Marín has identified tourism as "an economic engine in both communities"
The vice-presidents of Andalusia and the Community of Madrid, Juan Marín and Ignacio Aguado, have advocated this Friday that Spain should join the implementation of the so-called COVID passport to promote tourist mobility.
Aguado said that "we cannot be late again in defending the COVID passport" after considering that the government has been "dragging its feet in the management of this pandemic" and invoking, in reference to Spain, that "we are the second world destination".
"With similar points of view Madrid and Andalusia, let's move this proposal to lead the COVID passport in Europe," Aguado said.
The Vice-President of Madrid argued that "mobility is essential to recover the pulse and generate investment and wealth", and therefore urged that "it should be guaranteed that immunised people can move around".
Juan Marín and Ignacio Aguado, both representatives of Ciudadanos in coalition governments with the Partido Popular, held a meeting this Friday in Seville which they justified by the fact of working in a coordinated way because both communities have "15 million inhabitants and represent 30% of the country's GDP", in the words of the vice-president of Madrid.
"The world does not stand still".
Aguado has argued that Andalusia and the Community of Madrid "share a common goal of recovering tourism in order to recover tourist and economic activity as soon as possible", a common goal that he has extended to the fact that "we agree that recovery has to do with the recovery of mobility".

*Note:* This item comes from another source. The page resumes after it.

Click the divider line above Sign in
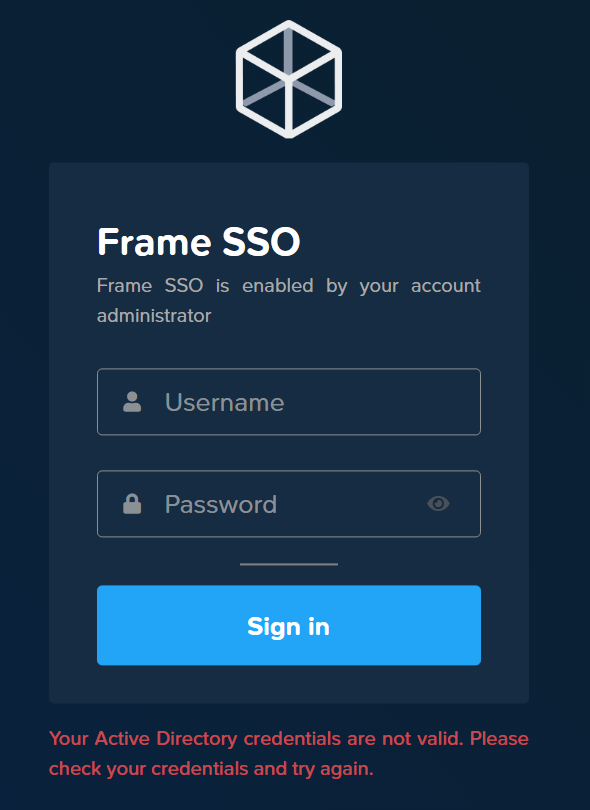The width and height of the screenshot is (590, 810). pyautogui.click(x=288, y=562)
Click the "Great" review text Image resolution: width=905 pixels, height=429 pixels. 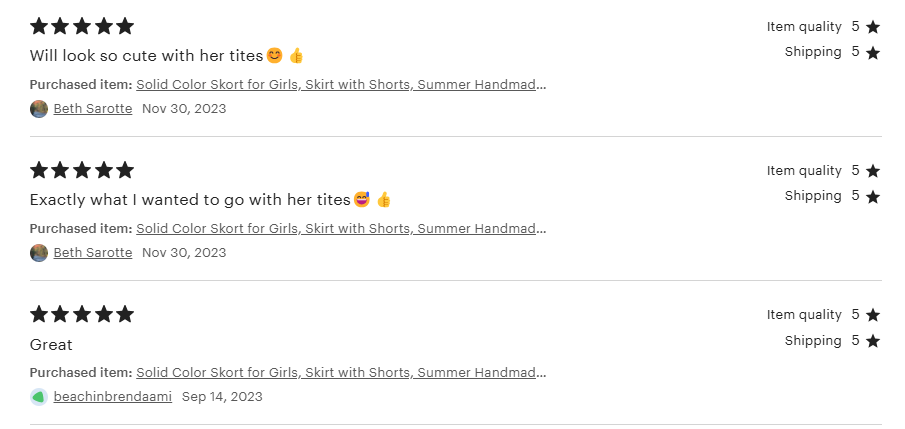(x=51, y=345)
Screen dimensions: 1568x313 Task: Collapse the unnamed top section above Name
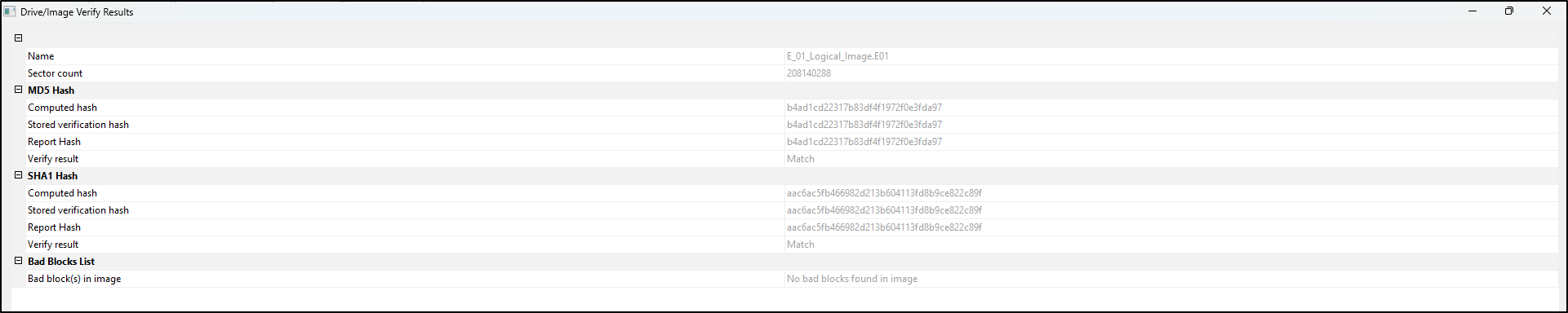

The vice-president, councillor and spokesperson for the Community of Madrid stated that "the debate is opening up that people who are fully vaccinated can move around the national territory", a reasoning that has led him to use the example of various countries, including Denmark, Iceland and Greece, to warn that "the world is not standing still", which is why he has urged "combining health measures with economic measures to prevent the economy from continuing to fall and ruin".
"We cannot manage the pandemic with the tools of the first wave", said Aguado, who appealed to the fact that "we have learned a lot" to convey that "thanks to vaccines, tests, and less restrictions, as liberals as we are, we are working to lift the restrictions as soon as possible".
"We respect that it is up to the health experts to decide what should be done," argued the vice-president of the Community of Madrid, who went on to explain that "from a political point of view we are working to try to get the restrictions lifted as soon as possible and return to travelling in the most natural way possible".
Giving an ear to the demands of the communities
Juan Marín has demanded this Friday that the Government "must listen" to the demands of the autonomous communities in areas such as tourism, a claim to which he has added his reproach for "the lack of leadership that is conspicuous by its absence", and his regret for "the unknown of what will happen with Easter Week".
In his informative appearance, Marín called for "the reactivation of a sector that generates employment in two sister communities such as Madrid and Andalusia" and demanded "tools to kick-start economic activity".
The vice-president of the Junta, who identified tourism as "an economic engine in both communities", demanded measures to make tourism a sector "capable of recovering and generating employment".
In the list of reproaches that Juan Marín has launched at the Government for the lack of initiatives to relaunch the activity, he has included that "the Government does not consider lowering VAT in the tourism sector when competing countries are doing so", a request that he has demanded to extend until the end of 2022; "the bond to promote tourism", regarding which he recalled that in the Junta de Andalucía "we have launched it with our own resources"; to which he added other initiatives such as "international insurance so that any traveller who comes has the security that if something happens they will have their needs covered".
"The government is late with the health passport, which is fundamental and key at this time for the free movement of immunised citizens", said the vice-president of the Junta and regional minister.
Government aid
Marín also expressed his doubts about the aid announced by the Government, estimated at 11,000 million, after claiming that "we neither know nor know if it will arrive in time".
"These issues unite two Communities to create employment", said Marín, who defended that "anticipation has been the keynote of the governments that we represent to recover the economy".
"The government neither believes nor is expected in the tourism sector", said Marín about the government's attitude to tourism, and he invoked "the different declarations of members of the government".
Marín offered "institutional loyalty to coordinate actions and reactivate sectors" to overcome what he described as "a dramatic situation with the loss of thousands of businesses and jobs", which is why he insisted that "we should be listened to, we should be attended to".